The goal of this training was to enhance the model’s performance in **data analysis, programming problem-solving, and technical reasoning**.

The model preserves the **7B parameter Transformer decoder-only** architecture while introducing a code-oriented fine-tuning, resulting in improved robustness for function generation, SQL queries, and technical answers.

---

## Base Model  

- [Mistral-7B-Instruct-v0.3](https://huggingface.co/mistralai/Mistral-7B-Instruct-v0.3)  
- Architecture: Transformer (decoder-only)  
- Parameters: ~7B  

---

## Datasets Used for SFT  

- [CodeAlpaca-20k](https://huggingface.co/datasets/sahil2801/CodeAlpaca-20k)  
- [Code Instructions 122k (Alpaca-style)](https://huggingface.co/datasets/TokenBender/code_instructions_122k_alpaca_style)  

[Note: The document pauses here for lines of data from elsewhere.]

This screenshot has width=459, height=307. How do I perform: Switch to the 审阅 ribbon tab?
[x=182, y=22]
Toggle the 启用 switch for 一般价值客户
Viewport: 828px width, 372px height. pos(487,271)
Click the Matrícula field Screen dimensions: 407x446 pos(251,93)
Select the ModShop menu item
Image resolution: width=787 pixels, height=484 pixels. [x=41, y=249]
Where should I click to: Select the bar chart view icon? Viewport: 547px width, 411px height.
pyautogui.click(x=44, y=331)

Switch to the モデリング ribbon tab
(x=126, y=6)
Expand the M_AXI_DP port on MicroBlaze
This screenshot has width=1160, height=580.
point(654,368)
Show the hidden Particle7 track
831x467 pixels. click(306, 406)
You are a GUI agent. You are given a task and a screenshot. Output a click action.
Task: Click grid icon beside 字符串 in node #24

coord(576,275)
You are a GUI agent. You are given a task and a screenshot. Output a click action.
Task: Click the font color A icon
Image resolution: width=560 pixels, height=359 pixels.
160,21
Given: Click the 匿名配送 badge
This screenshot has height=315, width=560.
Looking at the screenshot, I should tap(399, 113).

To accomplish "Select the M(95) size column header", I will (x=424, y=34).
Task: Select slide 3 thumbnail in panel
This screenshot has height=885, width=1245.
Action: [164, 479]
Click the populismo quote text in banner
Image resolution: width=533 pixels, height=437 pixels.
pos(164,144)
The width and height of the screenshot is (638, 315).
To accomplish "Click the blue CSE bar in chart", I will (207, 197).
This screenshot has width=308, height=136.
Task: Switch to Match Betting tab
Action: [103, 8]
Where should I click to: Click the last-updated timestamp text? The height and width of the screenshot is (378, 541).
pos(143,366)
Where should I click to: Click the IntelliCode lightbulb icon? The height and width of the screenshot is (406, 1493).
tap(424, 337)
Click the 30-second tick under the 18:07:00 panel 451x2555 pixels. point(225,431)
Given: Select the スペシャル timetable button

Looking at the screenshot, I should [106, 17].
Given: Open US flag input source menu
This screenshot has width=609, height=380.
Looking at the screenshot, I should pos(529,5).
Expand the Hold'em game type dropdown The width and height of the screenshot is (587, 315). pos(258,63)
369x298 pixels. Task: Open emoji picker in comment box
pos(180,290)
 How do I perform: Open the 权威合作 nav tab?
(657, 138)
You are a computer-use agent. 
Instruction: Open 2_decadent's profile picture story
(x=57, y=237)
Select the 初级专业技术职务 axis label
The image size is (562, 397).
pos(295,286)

Both datasets were **filtered to include only Python and SQL examples**, following **Alpaca/Mistral-style** instruction formatting.

Example prompt format:  

```
[INST] Write a Python function that adds two numbers. [/INST]  
def add(a, b):  
    return a + b  
```

---

## Training Details  

| **Aspect**        | **Detail** |
|--------------------|-------------|
| **Method**         | QLoRA with final weight merge |
| **Frameworks**     | `transformers`, `trl`, `peft`, `bitsandbytes` |
| **Hardware**       | GPU with 12 GB VRAM (4-bit quantization for training) |

### Main Hyperparameters

| **Parameter** | **Value** |
|----------------|-----------|
| `per_device_train_batch_size` | 2 |
| `gradient_accumulation_steps` | 4 |
| `learning_rate` | 2e-4 |
| `num_train_epochs` | 1 |
| `max_seq_length` | 1024 |

---

## Usage  

```python
from transformers import AutoTokenizer, AutoModelForCausalLM  

model_id = "Ricardouchub/Code-Specialist-7B"  
tok = AutoTokenizer.from_pretrained(model_id)  
mdl = AutoModelForCausalLM.from_pretrained(model_id, device_map="auto")  

prompt = "[INST] Write a Python function that calculates the average of a list. [/INST]"  
inputs = tok(prompt, return_tensors="pt").to(mdl.device)  

out = mdl.generate(**inputs, max_new_tokens=256)  
print(tok.decode(out[0], skip_special_tokens=True))  
```

---

## Initial Benchmarks  

- **Simple evaluation (Python tasks):** Improved results on small programming and data-related tasks, including **data analysis, SQL query generation, and Python snippets**, compared to the base model.  
- Further evaluation on **HumanEval** or **MBPP** is recommended for reproducible metrics.

---

## Author  

**Ricardo Urdaneta**  
- [LinkedIn](https://www.linkedin.com/in/ricardourdanetacastro/)  
- [GitHub](https://github.com/Ricardouchub)  

---

## Limitations  

- The model does **not guarantee 100% accuracy** on complex programming tasks.  
- It may produce inconsistent results for ambiguous or incomplete prompts.  

---

## License  

This model is released under the same license as **Mistral-7B-Instruct-v0.3** — **MIT License**.